■ PROMPT ■
Start at the first line of the material. Repeat each line exactly through the one containing "The width and height of the screenshot is (1848, 546).", then stop.

■ RECORDS TO PROCESS ■
= Beginning of Section =

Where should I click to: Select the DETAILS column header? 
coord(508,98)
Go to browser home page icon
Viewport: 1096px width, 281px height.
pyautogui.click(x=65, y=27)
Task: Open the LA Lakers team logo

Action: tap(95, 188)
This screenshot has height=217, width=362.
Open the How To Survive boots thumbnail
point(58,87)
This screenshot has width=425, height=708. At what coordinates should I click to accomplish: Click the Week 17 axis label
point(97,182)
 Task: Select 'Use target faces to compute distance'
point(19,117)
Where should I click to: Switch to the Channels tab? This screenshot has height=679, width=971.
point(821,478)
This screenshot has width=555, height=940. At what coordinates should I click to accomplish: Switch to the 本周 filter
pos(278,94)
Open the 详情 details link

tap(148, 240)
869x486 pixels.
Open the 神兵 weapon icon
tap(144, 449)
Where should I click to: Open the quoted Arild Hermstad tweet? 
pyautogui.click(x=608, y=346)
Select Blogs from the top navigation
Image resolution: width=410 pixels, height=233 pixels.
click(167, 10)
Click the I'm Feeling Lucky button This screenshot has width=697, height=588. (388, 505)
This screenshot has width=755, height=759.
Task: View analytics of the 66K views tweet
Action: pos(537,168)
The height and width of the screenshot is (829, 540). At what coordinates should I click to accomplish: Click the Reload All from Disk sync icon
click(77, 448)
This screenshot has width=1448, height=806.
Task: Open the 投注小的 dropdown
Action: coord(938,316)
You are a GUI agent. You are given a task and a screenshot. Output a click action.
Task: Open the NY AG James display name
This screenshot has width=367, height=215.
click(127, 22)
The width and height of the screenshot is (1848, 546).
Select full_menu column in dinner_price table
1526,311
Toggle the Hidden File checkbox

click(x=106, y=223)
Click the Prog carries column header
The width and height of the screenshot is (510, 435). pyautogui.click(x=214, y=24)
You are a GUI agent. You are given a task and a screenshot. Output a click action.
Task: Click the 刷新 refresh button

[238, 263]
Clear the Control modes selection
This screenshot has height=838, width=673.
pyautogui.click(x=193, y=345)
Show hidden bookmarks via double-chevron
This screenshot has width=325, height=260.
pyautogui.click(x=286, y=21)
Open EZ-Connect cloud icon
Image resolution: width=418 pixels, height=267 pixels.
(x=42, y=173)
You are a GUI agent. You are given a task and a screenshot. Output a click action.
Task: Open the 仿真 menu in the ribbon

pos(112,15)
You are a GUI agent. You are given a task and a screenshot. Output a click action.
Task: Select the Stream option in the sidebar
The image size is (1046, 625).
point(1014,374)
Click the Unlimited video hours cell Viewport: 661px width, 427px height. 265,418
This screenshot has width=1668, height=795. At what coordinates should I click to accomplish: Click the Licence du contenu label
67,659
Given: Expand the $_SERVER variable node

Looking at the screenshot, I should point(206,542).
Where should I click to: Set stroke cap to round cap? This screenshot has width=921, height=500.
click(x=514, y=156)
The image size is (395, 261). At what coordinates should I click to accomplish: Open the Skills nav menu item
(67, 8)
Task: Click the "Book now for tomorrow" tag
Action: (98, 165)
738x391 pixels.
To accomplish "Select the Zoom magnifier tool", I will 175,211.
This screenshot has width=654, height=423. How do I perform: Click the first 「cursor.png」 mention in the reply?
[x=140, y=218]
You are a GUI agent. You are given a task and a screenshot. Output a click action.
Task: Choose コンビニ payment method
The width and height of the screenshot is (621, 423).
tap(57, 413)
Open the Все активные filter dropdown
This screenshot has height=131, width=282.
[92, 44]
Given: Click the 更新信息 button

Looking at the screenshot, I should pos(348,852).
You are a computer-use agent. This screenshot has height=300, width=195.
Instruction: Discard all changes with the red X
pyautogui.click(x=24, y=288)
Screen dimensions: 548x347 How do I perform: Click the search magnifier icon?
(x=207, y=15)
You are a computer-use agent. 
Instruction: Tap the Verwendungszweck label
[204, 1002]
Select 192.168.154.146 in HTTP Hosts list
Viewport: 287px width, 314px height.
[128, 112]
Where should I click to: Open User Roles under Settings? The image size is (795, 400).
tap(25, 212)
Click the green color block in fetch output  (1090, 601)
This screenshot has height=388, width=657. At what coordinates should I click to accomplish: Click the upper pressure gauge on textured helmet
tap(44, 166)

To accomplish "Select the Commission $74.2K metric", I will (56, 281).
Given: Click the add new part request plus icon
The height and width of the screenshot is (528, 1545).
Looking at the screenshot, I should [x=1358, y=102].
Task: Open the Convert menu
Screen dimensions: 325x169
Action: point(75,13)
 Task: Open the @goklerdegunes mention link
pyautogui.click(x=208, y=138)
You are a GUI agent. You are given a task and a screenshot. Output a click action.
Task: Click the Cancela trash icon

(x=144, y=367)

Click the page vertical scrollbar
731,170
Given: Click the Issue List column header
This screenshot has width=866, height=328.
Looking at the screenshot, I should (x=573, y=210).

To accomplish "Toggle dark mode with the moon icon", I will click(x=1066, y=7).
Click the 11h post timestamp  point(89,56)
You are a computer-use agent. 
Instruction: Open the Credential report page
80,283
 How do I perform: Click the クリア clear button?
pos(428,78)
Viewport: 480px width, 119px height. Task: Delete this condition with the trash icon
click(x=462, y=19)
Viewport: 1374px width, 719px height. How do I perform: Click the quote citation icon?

= End of Section =

■ RESPONSE BOX ■
Where should I click to: Select the DETAILS column header? 
coord(508,98)
Go to browser home page icon
Viewport: 1096px width, 281px height.
pyautogui.click(x=65, y=27)
Task: Open the LA Lakers team logo

Action: tap(95, 188)
This screenshot has height=217, width=362.
Open the How To Survive boots thumbnail
point(58,87)
This screenshot has width=425, height=708. At what coordinates should I click to accomplish: Click the Week 17 axis label
point(97,182)
 Task: Select 'Use target faces to compute distance'
point(19,117)
Where should I click to: Switch to the Channels tab? This screenshot has height=679, width=971.
point(821,478)
This screenshot has width=555, height=940. At what coordinates should I click to accomplish: Switch to the 本周 filter
pos(278,94)
Open the 详情 details link

tap(148, 240)
869x486 pixels.
Open the 神兵 weapon icon
tap(144, 449)
Where should I click to: Open the quoted Arild Hermstad tweet? 
pyautogui.click(x=608, y=346)
Select Blogs from the top navigation
Image resolution: width=410 pixels, height=233 pixels.
click(167, 10)
Click the I'm Feeling Lucky button This screenshot has width=697, height=588. (388, 505)
This screenshot has width=755, height=759.
Task: View analytics of the 66K views tweet
Action: pos(537,168)
The height and width of the screenshot is (829, 540). At what coordinates should I click to accomplish: Click the Reload All from Disk sync icon
click(77, 448)
This screenshot has width=1448, height=806.
Task: Open the 投注小的 dropdown
Action: coord(938,316)
You are a GUI agent. You are given a task and a screenshot. Output a click action.
Task: Open the NY AG James display name
This screenshot has width=367, height=215.
click(127, 22)
The width and height of the screenshot is (1848, 546).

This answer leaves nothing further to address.